Dataset entries:
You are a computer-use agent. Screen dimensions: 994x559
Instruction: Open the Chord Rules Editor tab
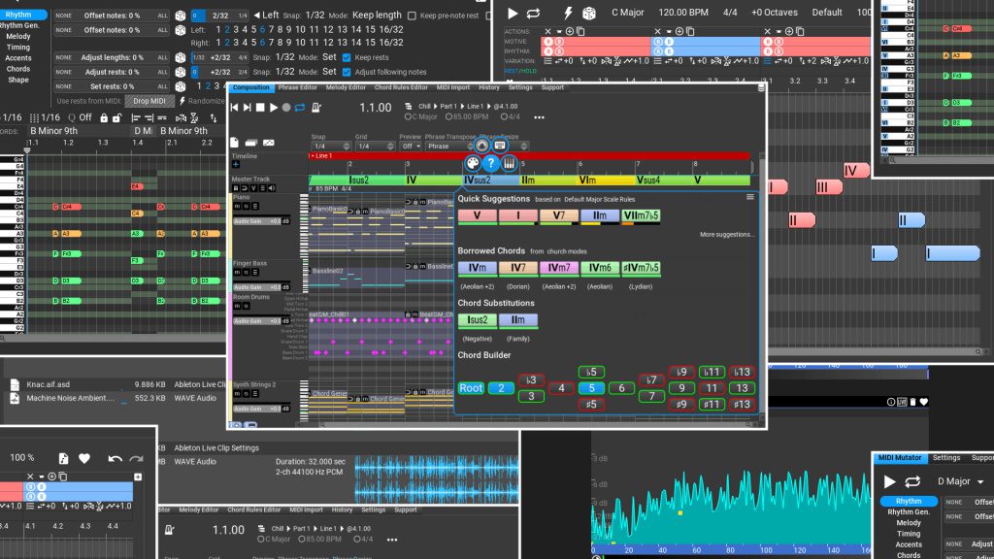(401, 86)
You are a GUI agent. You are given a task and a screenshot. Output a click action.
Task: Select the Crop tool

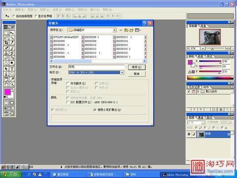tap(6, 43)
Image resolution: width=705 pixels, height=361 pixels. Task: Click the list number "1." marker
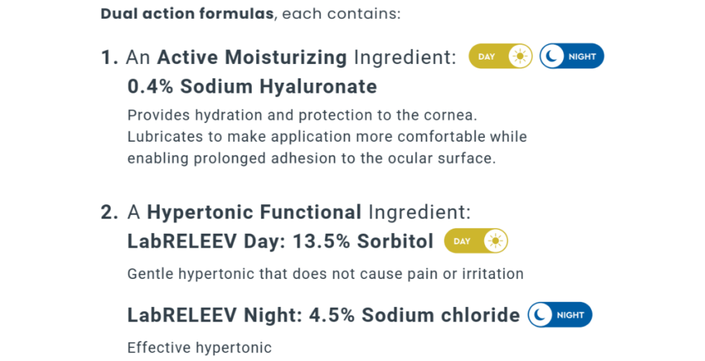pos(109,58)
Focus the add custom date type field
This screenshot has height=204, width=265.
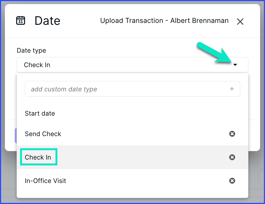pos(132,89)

---

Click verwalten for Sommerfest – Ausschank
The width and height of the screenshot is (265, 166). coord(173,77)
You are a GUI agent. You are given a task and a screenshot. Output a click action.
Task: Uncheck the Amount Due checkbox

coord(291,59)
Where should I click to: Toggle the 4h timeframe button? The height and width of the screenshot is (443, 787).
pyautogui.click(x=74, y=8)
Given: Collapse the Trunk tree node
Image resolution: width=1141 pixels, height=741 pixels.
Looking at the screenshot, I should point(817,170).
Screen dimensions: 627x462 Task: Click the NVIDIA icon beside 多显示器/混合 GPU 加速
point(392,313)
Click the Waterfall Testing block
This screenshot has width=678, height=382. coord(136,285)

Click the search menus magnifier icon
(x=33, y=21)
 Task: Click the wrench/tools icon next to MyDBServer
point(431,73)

---

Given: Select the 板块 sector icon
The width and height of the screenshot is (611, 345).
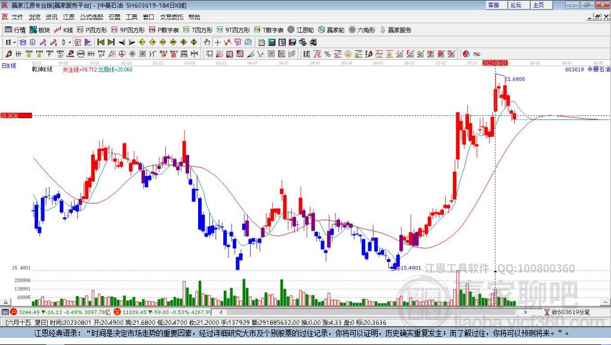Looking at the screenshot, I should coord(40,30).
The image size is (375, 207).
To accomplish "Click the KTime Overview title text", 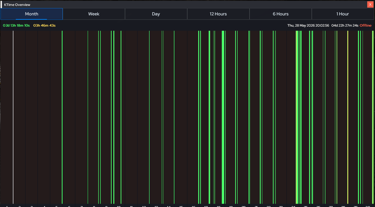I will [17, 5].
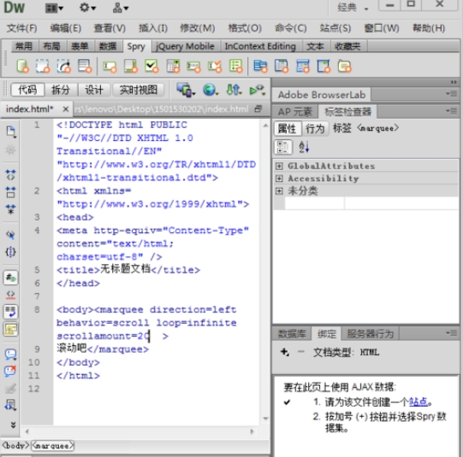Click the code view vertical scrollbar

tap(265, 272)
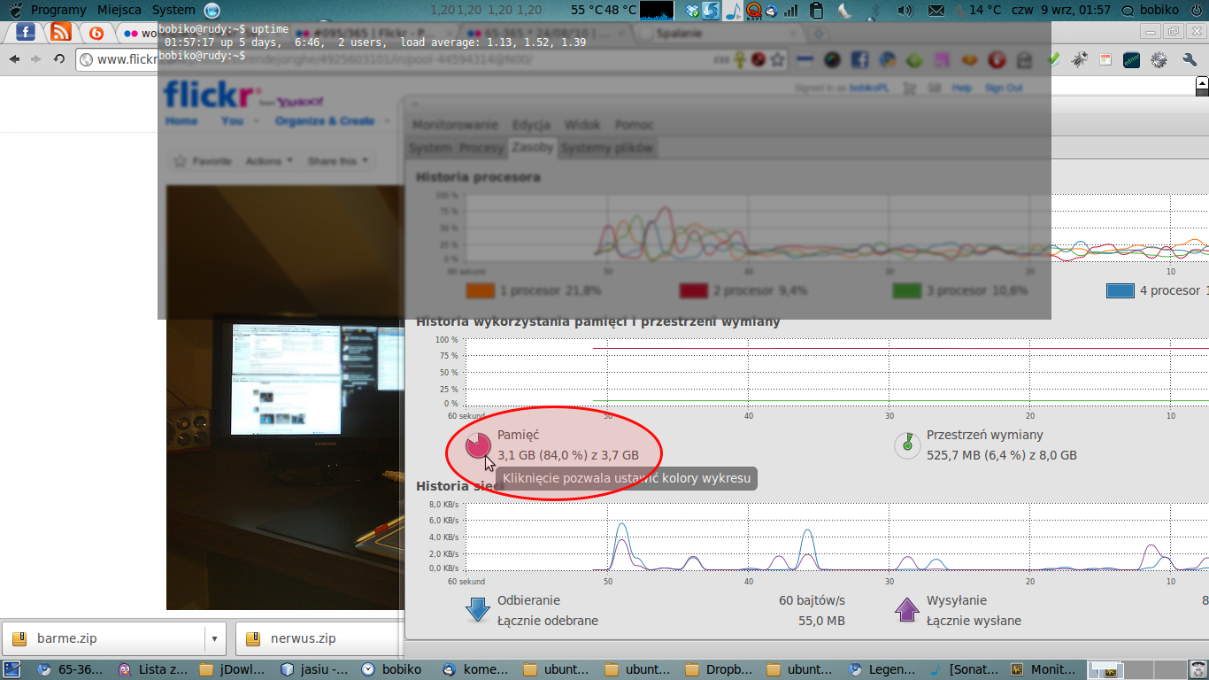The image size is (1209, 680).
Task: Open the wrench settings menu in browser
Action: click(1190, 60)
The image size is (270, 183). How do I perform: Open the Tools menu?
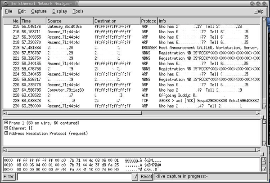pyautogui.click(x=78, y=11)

__TASK__. Retype the lines above exactly as they appear, from the line containing "You are a computer-use" through the line containing "Focus the add custom date type field", and leave out any pictures.

__EXERCISE RESPONSE__.
You are a computer-use agent. Screen dimensions: 994x559
Instruction: Open the Chord Rules Editor tab
(401, 86)
You are a GUI agent. You are given a task and a screenshot. Output a click action.
Task: Select the Crop tool

tap(6, 43)
Image resolution: width=705 pixels, height=361 pixels. Task: Click the list number "1." marker
pos(109,58)
Focus the add custom date type field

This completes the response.